### Available data

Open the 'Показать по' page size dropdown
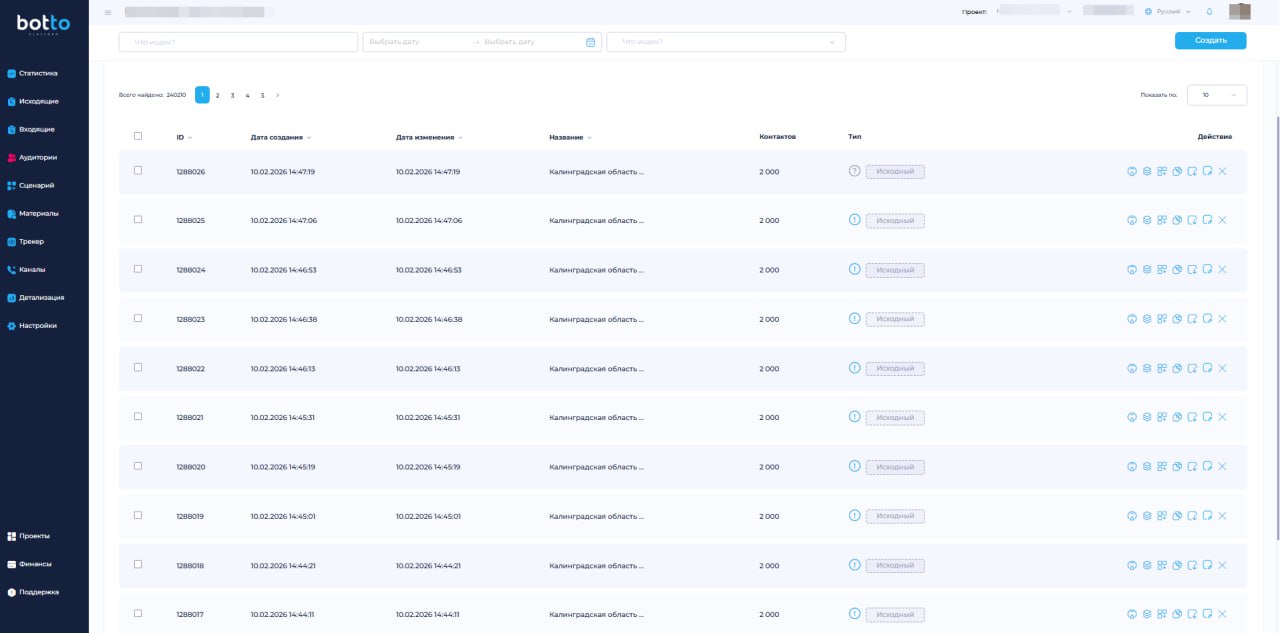The height and width of the screenshot is (633, 1280). pos(1216,95)
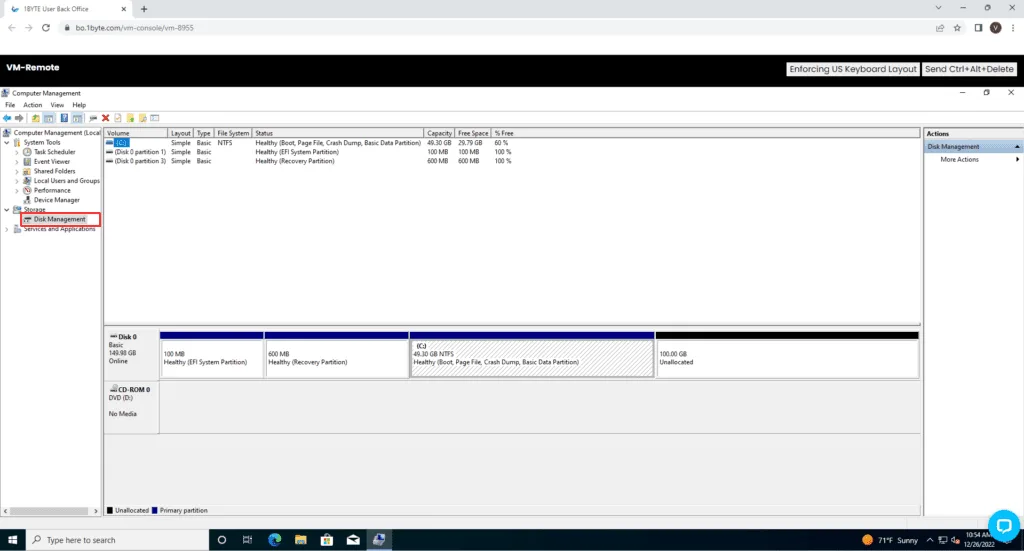
Task: Sort volumes by the Capacity column header
Action: point(439,133)
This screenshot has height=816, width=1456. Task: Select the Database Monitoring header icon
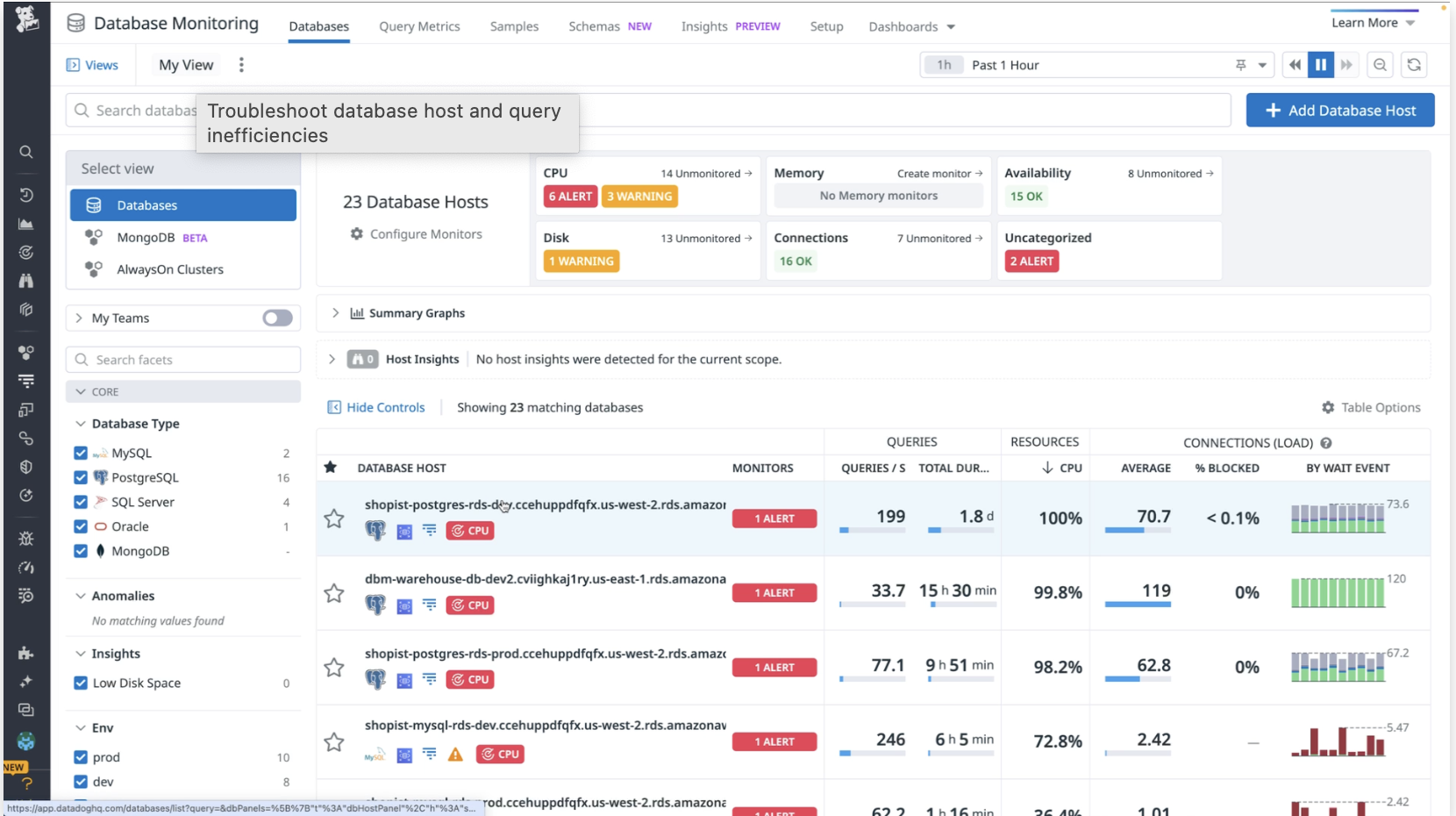point(76,24)
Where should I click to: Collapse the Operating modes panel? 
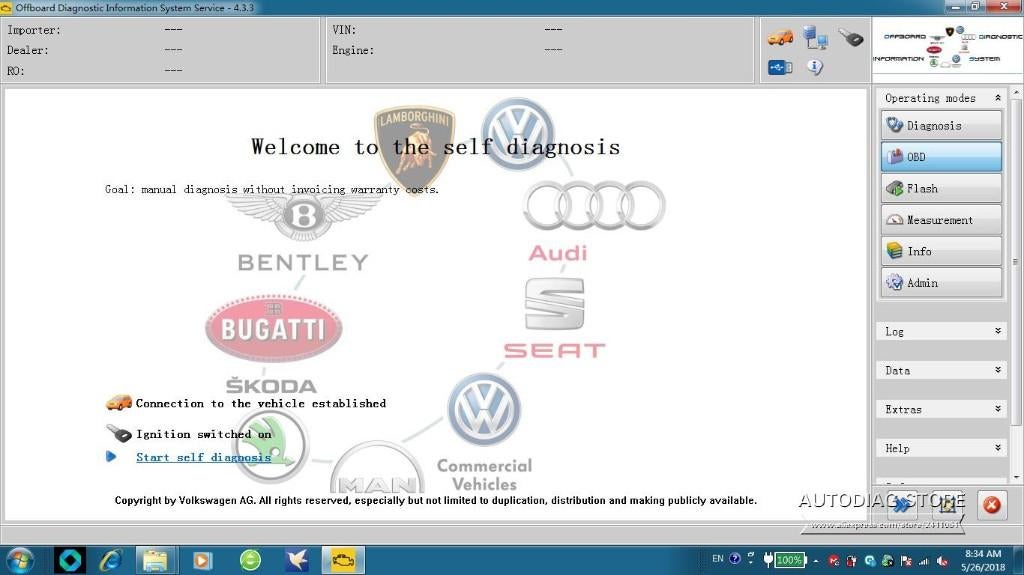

### Exercise
Rewrite all the records with "dropdown" switched to "drop-down list", changing nothing else and leaving out the pictures.

### Expected answer
Open the 'Показать по' page size drop-down list
The height and width of the screenshot is (633, 1280). pos(1216,95)
Task: Sort volumes by the Capacity column header
Action: point(439,133)
This screenshot has height=816, width=1456. Task: Select the Database Monitoring header icon
point(76,24)
Where should I click to: Collapse the Operating modes panel? 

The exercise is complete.